From Mark Kurlansky, the author of Cod and Salt, comes The Food of a Younger Land (Riverhead Books: 397 pages, $27.95)-- "A portrait of American food before the national highway system-- before chain restaurants, and before frozen food, when the nation's food was seasonal, regional, and traditional-- from the lost WPA files."
That's quite a mouthful.
Reading this book at a time in history when eating local, organic, seasonal food in an urban setting like San Francisco is either a genuine passion, a fashion statement for those wealthy enough to afford it, or somewhere in between, it's a pleasure to find a book that chronicles a time when eating in such a manner was not a matter of choice or politics, but rather one's only option.
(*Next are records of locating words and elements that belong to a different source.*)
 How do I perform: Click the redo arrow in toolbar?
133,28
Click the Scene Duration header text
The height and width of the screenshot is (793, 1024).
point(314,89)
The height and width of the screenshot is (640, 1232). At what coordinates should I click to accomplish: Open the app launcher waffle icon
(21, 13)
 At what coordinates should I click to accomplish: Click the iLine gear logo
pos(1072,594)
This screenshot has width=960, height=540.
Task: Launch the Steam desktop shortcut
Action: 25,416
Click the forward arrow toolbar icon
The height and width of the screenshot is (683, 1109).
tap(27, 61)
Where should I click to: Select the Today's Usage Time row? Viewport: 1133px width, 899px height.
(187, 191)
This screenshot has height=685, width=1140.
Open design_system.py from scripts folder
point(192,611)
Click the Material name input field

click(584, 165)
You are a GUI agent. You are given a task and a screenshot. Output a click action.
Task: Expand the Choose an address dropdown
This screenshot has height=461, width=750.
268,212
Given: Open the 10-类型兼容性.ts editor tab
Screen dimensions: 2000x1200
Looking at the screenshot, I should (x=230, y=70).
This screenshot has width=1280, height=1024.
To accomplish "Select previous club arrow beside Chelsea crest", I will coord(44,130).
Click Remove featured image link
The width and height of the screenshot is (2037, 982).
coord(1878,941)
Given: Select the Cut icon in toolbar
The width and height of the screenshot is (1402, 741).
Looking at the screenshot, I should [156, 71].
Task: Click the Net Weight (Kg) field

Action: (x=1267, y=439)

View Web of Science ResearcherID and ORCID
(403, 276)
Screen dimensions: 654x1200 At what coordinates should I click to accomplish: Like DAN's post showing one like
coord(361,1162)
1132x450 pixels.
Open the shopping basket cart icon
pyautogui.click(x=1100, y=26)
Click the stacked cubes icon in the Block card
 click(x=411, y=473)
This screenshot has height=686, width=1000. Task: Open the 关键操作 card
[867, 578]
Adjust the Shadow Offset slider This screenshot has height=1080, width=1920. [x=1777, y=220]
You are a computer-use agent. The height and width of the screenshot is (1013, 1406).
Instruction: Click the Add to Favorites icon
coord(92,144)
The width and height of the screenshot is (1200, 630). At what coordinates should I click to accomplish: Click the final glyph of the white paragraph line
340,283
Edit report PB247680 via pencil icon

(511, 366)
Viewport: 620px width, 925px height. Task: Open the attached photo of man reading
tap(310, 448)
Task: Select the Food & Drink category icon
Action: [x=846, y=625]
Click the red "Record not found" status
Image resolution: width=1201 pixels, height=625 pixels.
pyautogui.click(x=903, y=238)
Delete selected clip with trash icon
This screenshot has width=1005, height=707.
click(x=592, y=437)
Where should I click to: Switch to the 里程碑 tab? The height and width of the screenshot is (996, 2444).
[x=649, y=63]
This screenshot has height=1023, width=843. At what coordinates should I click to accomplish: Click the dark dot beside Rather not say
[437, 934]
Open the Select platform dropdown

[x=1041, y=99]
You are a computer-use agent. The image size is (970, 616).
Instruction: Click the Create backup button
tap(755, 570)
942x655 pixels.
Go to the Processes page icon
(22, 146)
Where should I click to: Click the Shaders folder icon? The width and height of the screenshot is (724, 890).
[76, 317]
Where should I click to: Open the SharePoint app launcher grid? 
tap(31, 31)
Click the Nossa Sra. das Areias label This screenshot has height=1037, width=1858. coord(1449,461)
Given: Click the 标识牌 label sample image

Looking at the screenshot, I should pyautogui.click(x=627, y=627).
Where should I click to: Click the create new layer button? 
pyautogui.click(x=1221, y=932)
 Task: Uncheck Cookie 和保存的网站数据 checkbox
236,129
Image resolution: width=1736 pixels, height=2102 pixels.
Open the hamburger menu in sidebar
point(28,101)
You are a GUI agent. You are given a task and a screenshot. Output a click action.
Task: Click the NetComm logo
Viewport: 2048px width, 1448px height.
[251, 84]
Culled from boxes of manuscripts originally intended for publication nearly 70 years ago as America Eats, Kurlansky took on the task of finishing what the Federal Writer's Project under Katherine Kellock could not, thanks to an interruption of funding and interest created by a little something people called World War II.
Writers and would-be writers in the late 1930's were given the task of collecting recipes, statistics, and food lore from around the country to create a comprehensive tome of American foods and local culinary traditions, region by region, the likes of which had never been attempted. All paid for by the United States government and its Federal Writer's Project, an organization poet W. H. Auden, as Kurlansky states, referred to as "one of the noblest and most absurd undertakings ever attempted by any state."